In 1999, when Renault bought Nissan, the company was in bad shape. High production costs, poor investments, and a weakening economy were all connected to the near failure of the former giant. Purchasing Nissan was a big risk for Renault. If they could not turn the failing automaker around, it could jeopardize their own position drastically. Due to the high stakes involved, Renault hired Carlos Ghosn to pull them out of financial ruin.
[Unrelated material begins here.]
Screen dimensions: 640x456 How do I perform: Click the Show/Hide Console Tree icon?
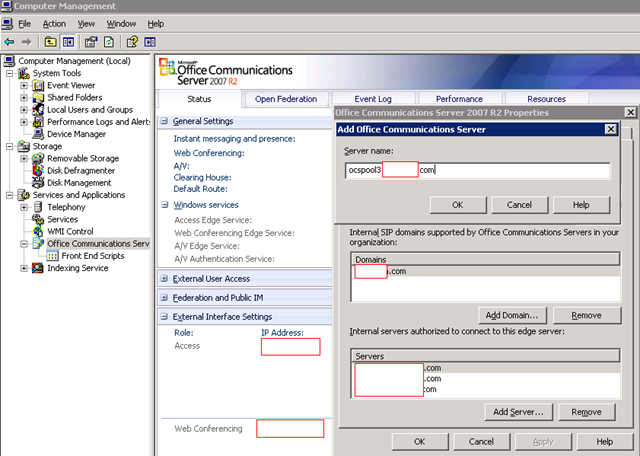[68, 42]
How Did Ghosn Accomplish Change?
Carlos Ghosn came to Nissan with a reputation. He was known as the "cost killer." In the past, he had a reputation for making drastic cuts, which had a positive effect on the bottom line, but that created unemployment and other unwanted conditions in the area. The Japanese were apprehensive of the changes that would come. However, much to their surprise, this time Ghosn's plan included a major restructuring of the supply chain. His plan included centralizing purchasing activity, including services as well as goods in the global purchasing strategy, and decreasing the number of suppliers. The plan worked and soon the company was back to profitability, and almost a year ahead of schedule.
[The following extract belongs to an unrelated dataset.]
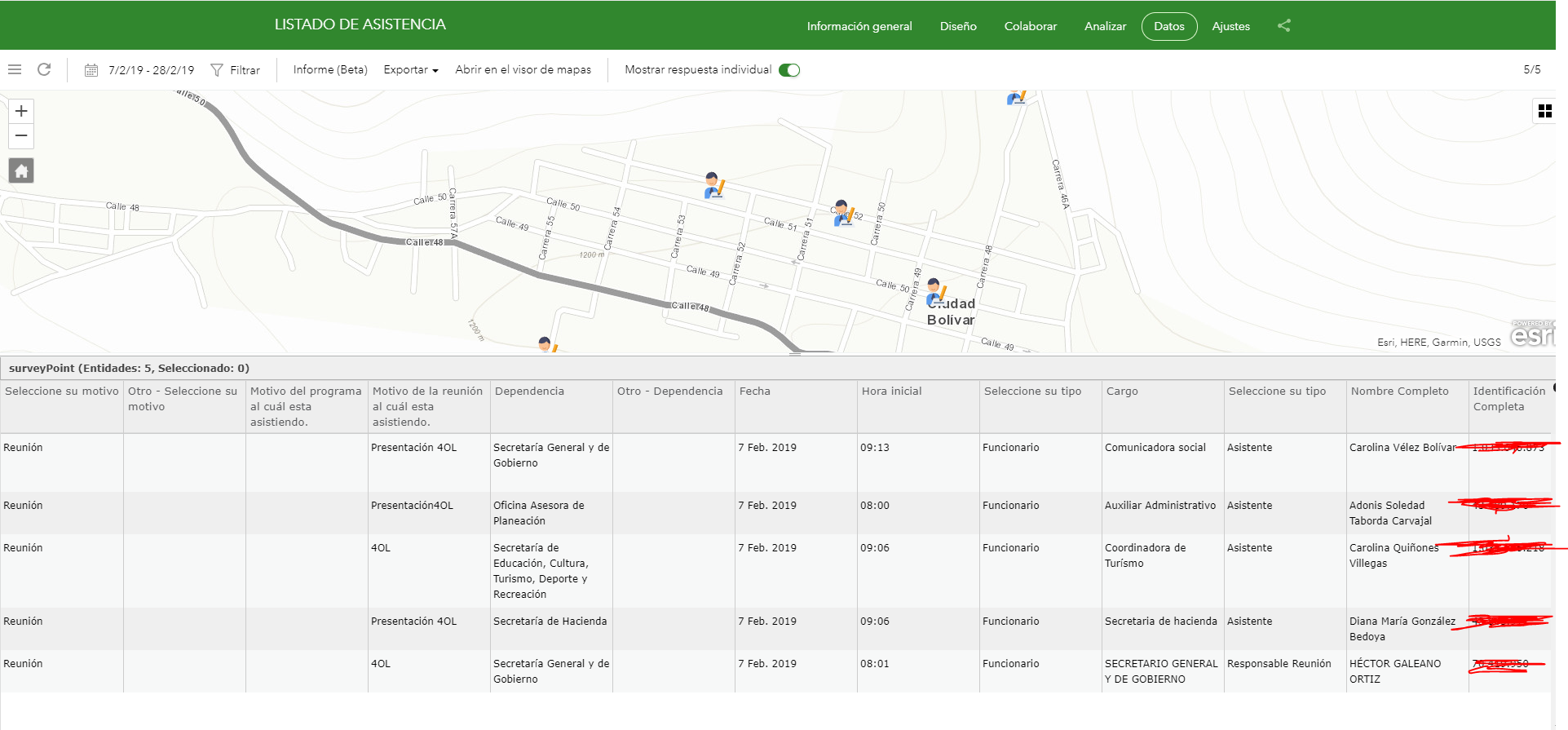Zoom out on the map
Screen dimensions: 1568x730
(x=21, y=136)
. In an interview with CNN, Ghosn attributes his success to the ability to instill a sense of vision in the employees (Benjamin, 2005). He also added, in the same interview, that failing to connect with their people is the number one mistake that managers make. Ghosn recognized that not only had Nissan lost its connection with its employees, it had lost connection with its customers. He began a plan to launch new products in order to reestablish the brand in the minds of the public (Nissan, 2010). Ghosn did not focus on short-term goals as much as he concentrated on long-term goals and sustainability (Capgemini, 2007).
One the key obstacles that Ghosn faced was bridging the cultural gap between himself and Nissan's Japanese workforce. Ghosn embraces differences in others and uses these differences to try to learn something. Ghosn's background prepared him for life in the global marketplace. He was born in Brazil, then moved to Lebanon and France. His move to Japan was not the first time that he had been plunged into unfamiliar territory (Bloomberg, 2004). These life experiences prepared him for the experience.
However, that is not to say that Ghosn was not aware of the imposition that he would make on traditional Japanese management styles. He immediately fired all Japanese management so that they could not give the impression of being unsupportive of the managers who had just invaded their space and were changing traditional Japanese management style (Keller, 2003). He knew that he had to eliminate any attitudes that would not be conducive to the change.
Ghosn and Change Models
Let us now look at how Ghosn accomplished change using several popular change models. The first model that we will explore is the model suggested by Kurt Lewin. In this model, one can view the company as a block of ice. If you wanted to change the shape of the ice, one would first have to melt it and then pour it into a mold and reshape it (Ritchie, 2006). This is what Ghosn did. He saw the flaws in Nissan's structure and made the change plan. He then tore down the old structure and reformed it so that it was more streamlined and efficient.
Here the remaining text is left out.